* INSTRUCTION *
Render the part of the records that opens with the line containing "Describe the element at coordinates (820, 660)" and closes with the line containing "ellipsis: • • • is" as a Markdown table with the columns Row and Line, one row per line and blank lines left out. Leave the pictures out.

* DATASET EXTRACT *
--------
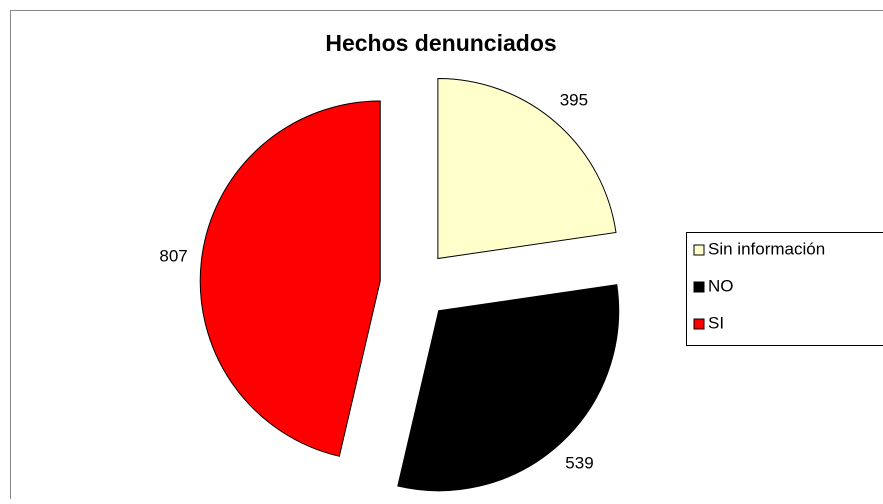 Image resolution: width=883 pixels, height=504 pixels. Describe the element at coordinates (579, 462) in the screenshot. I see `data-label: 539` at that location.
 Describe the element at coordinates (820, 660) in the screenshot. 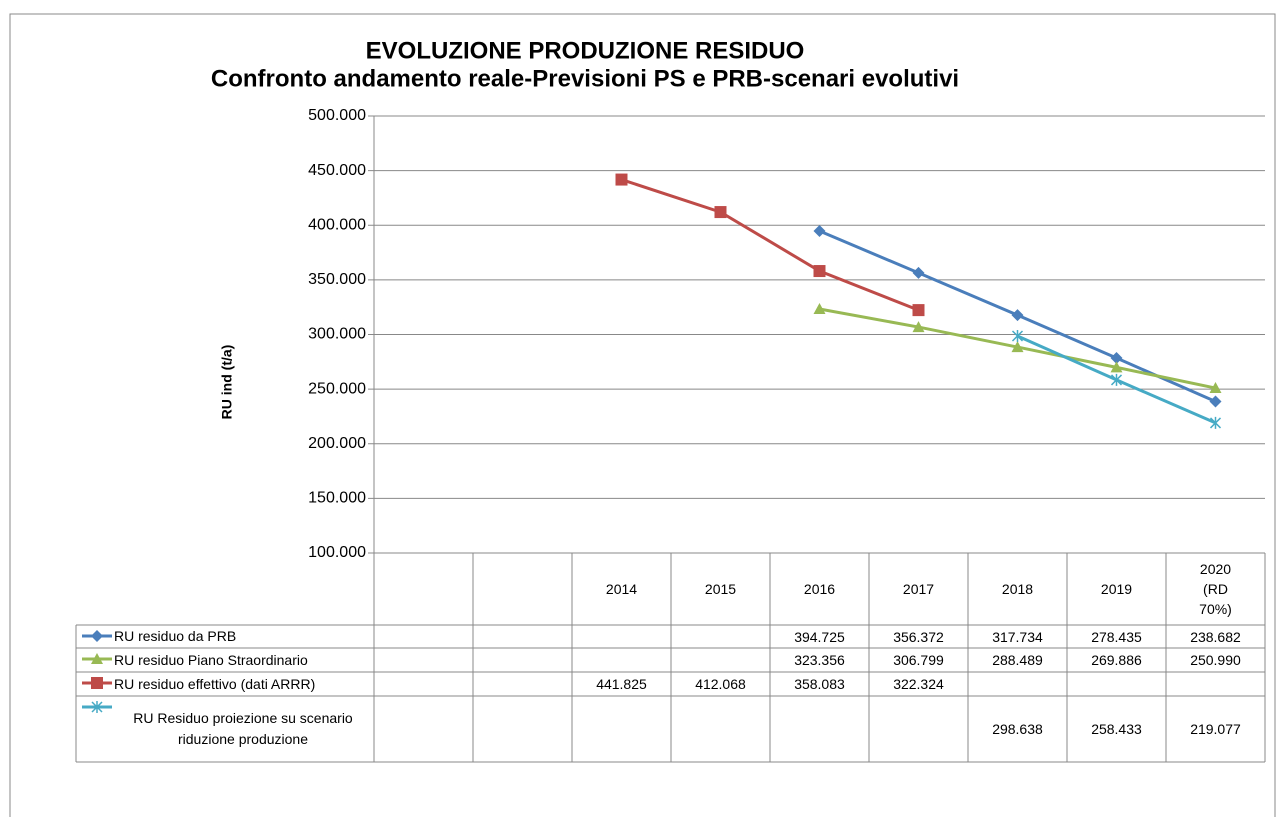

I see `value-label: 323.356` at that location.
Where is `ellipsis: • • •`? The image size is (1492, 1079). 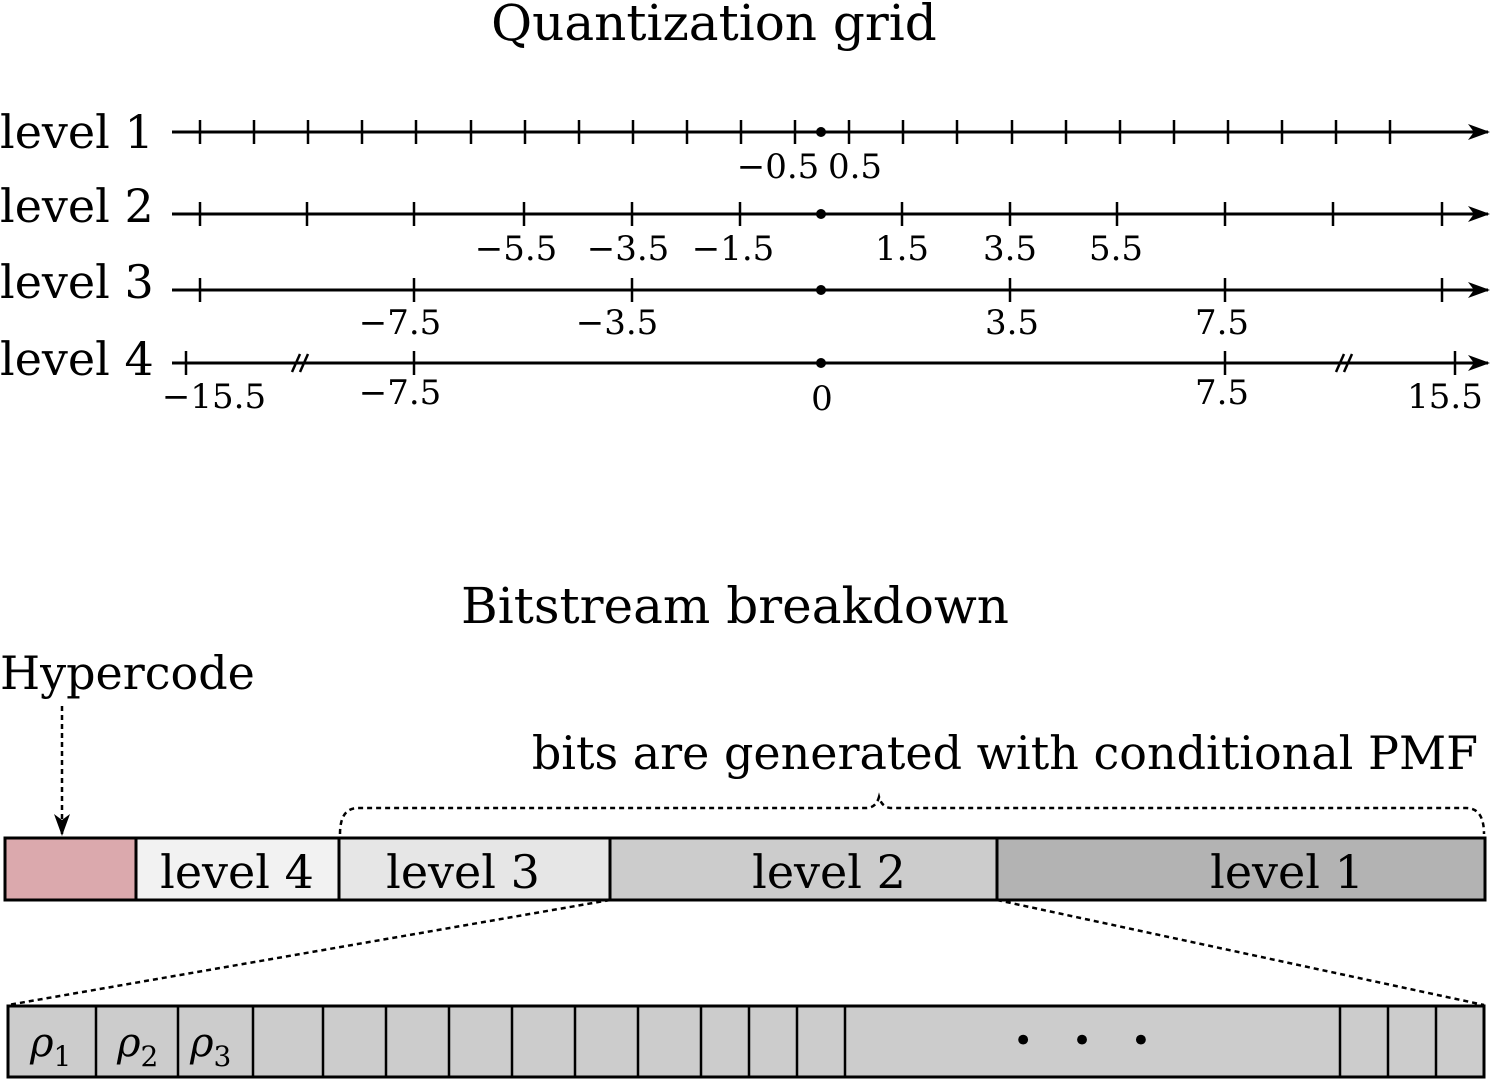
ellipsis: • • • is located at coordinates (1089, 1041).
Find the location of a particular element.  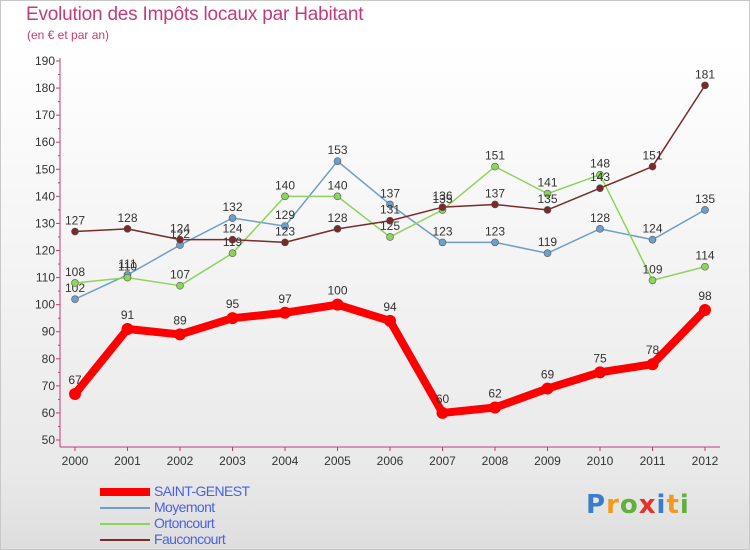

x-tick-label: 2002 is located at coordinates (180, 461).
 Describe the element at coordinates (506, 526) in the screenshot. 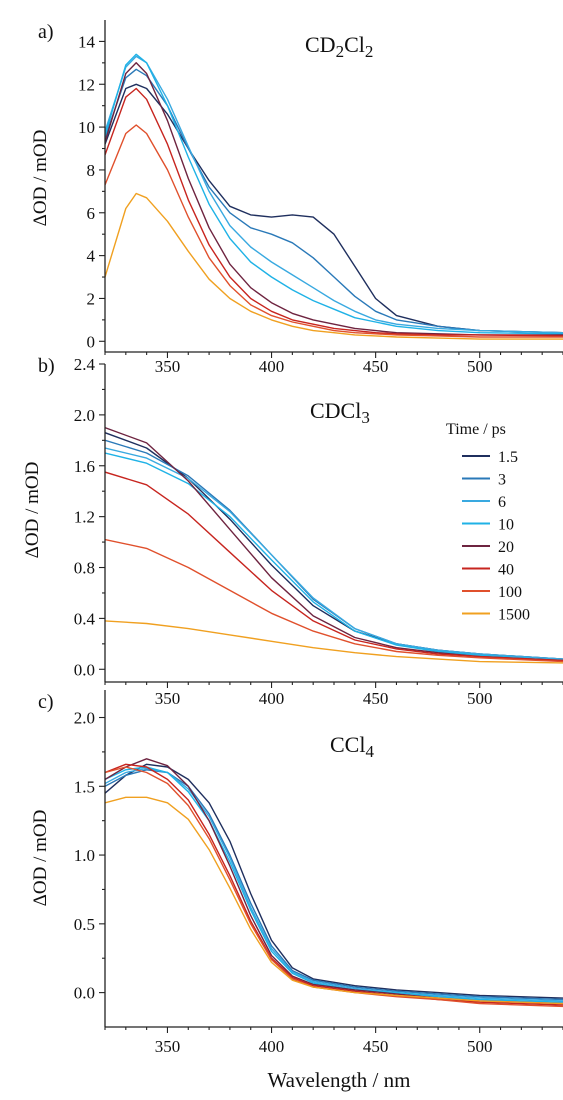

I see `legend-label-10: 10` at that location.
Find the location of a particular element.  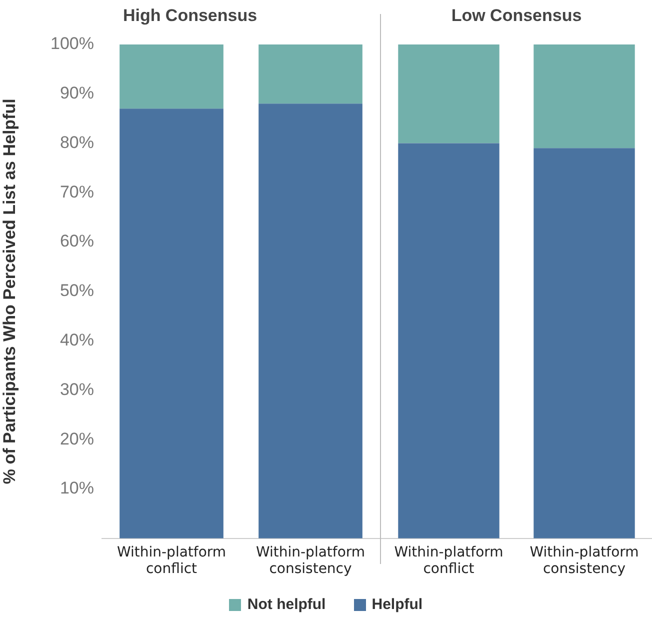

y-tick-label: 30% is located at coordinates (77, 390).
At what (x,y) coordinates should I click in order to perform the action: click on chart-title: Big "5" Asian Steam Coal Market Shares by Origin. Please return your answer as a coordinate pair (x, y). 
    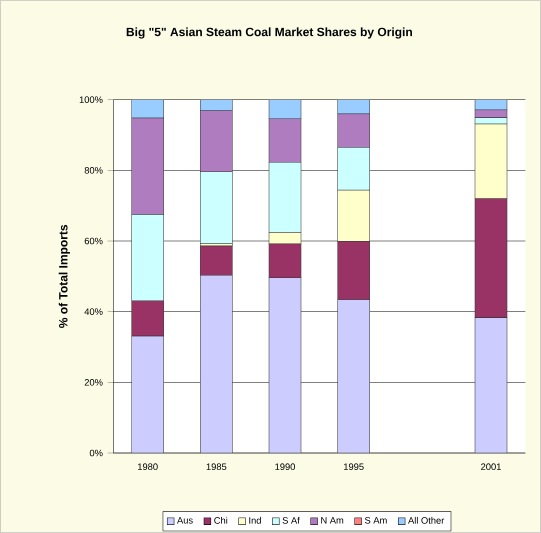
    Looking at the image, I should click on (269, 33).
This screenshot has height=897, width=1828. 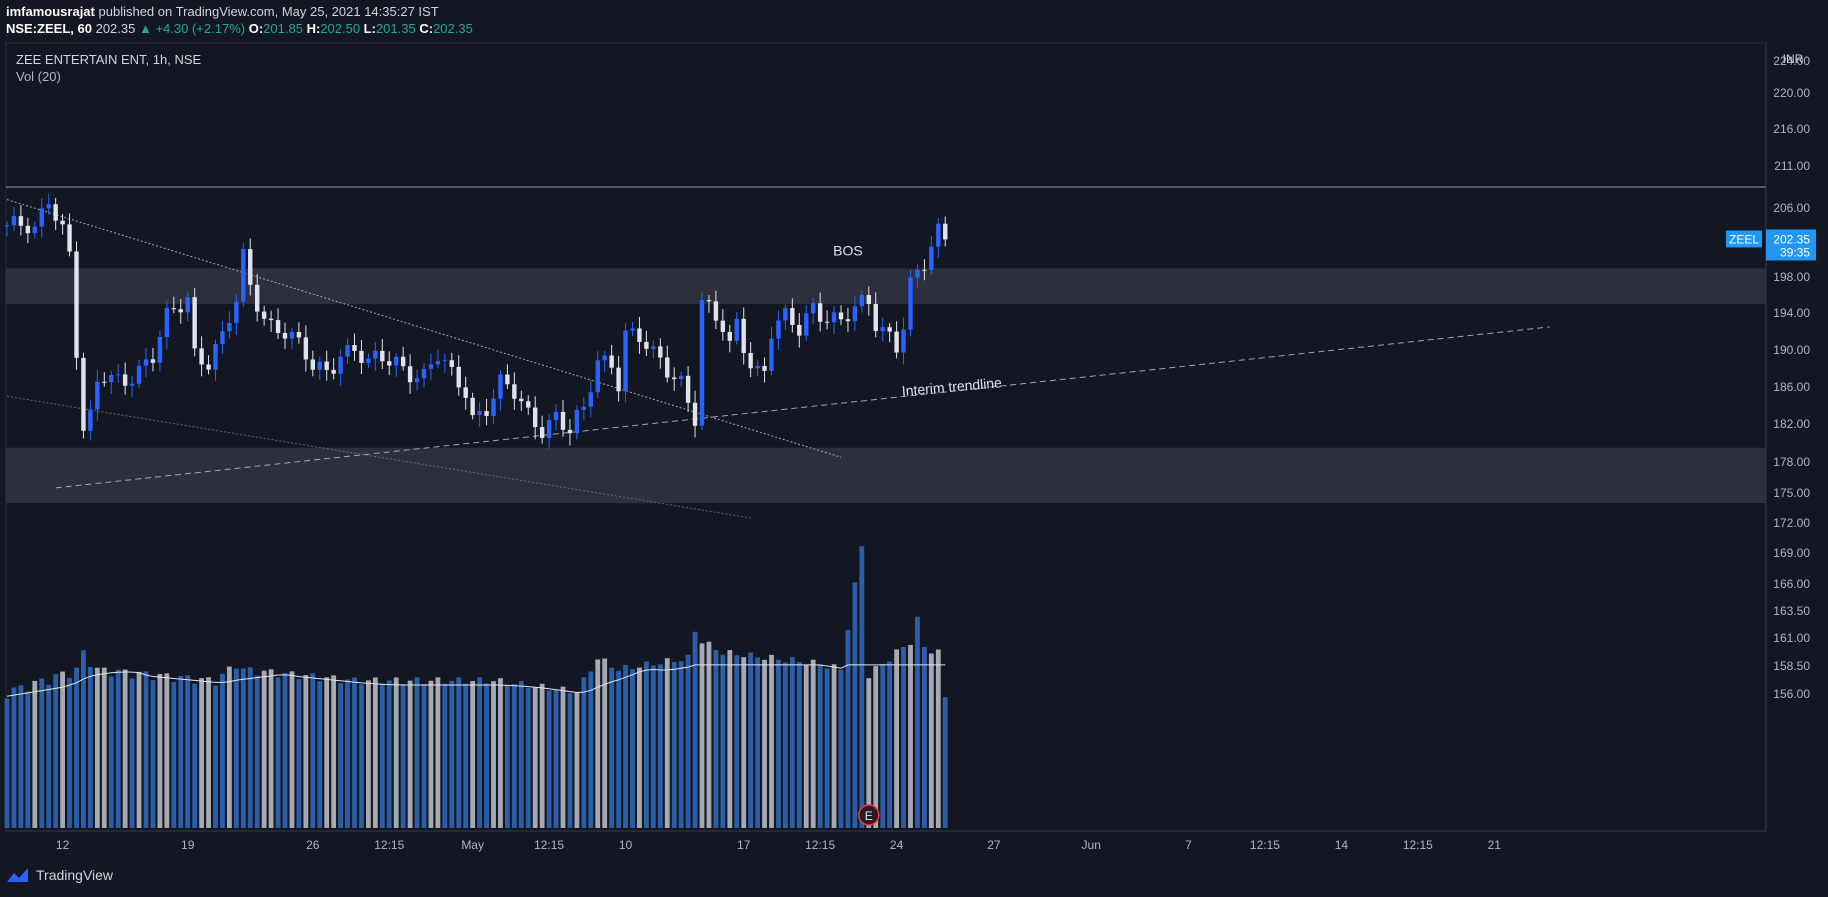 I want to click on symbol-label: NSE:ZEEL, 60, so click(x=49, y=28).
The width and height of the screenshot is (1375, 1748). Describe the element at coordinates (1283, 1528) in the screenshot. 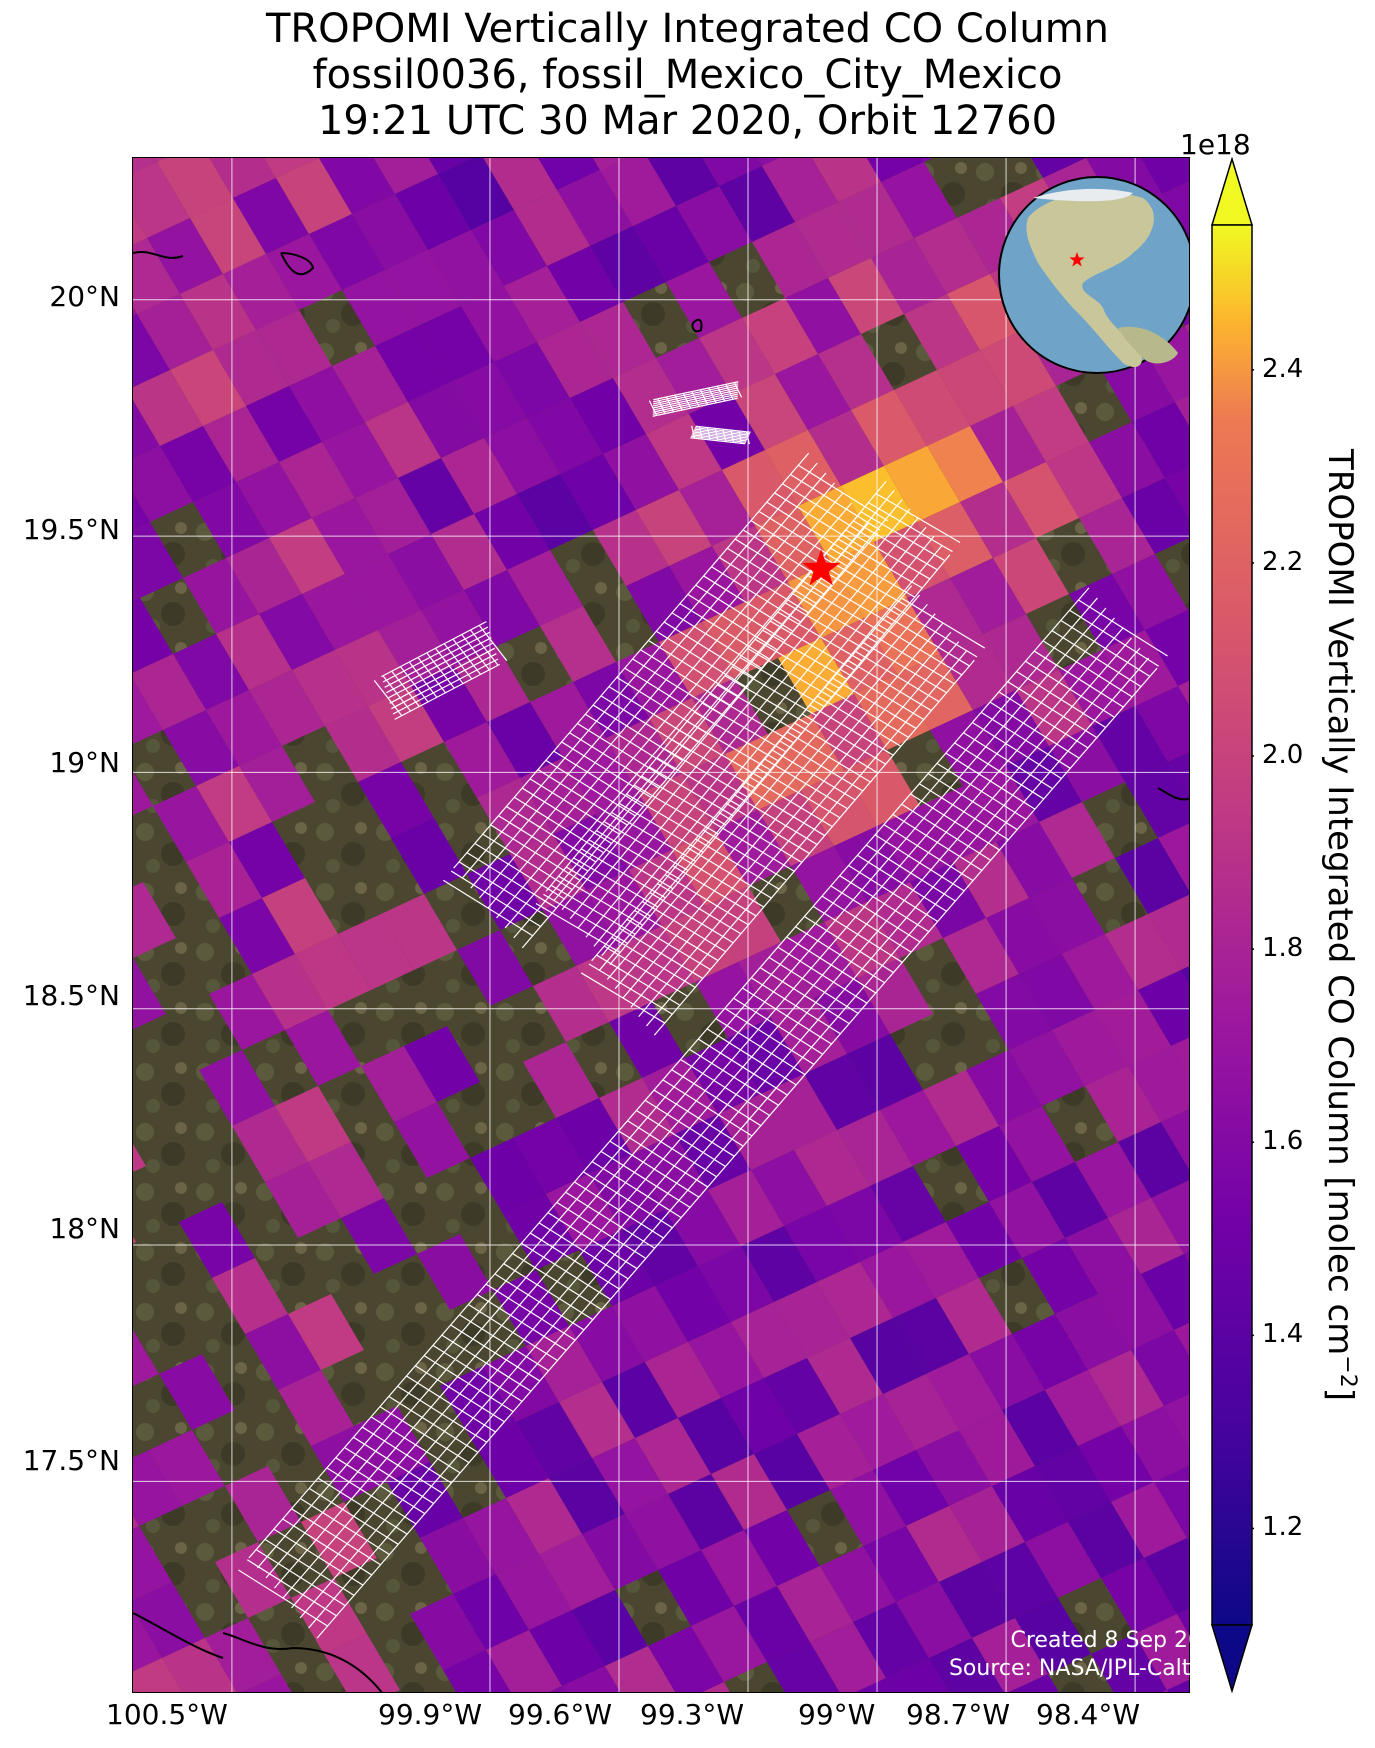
--------
* SOLVED EXERCISE *
| Row | Line |
|---|---|
| 1 |  Describe the element at coordinates (820, 660) in the screenshot.  |
| 2 | I see `value-label: 323.356` at that location. |
| 3 | Where is `ellipsis: • • •`? The image size is (1492, 1079).  |
| 4 | ellipsis: • • • is located at coordinates (1089, 1041). |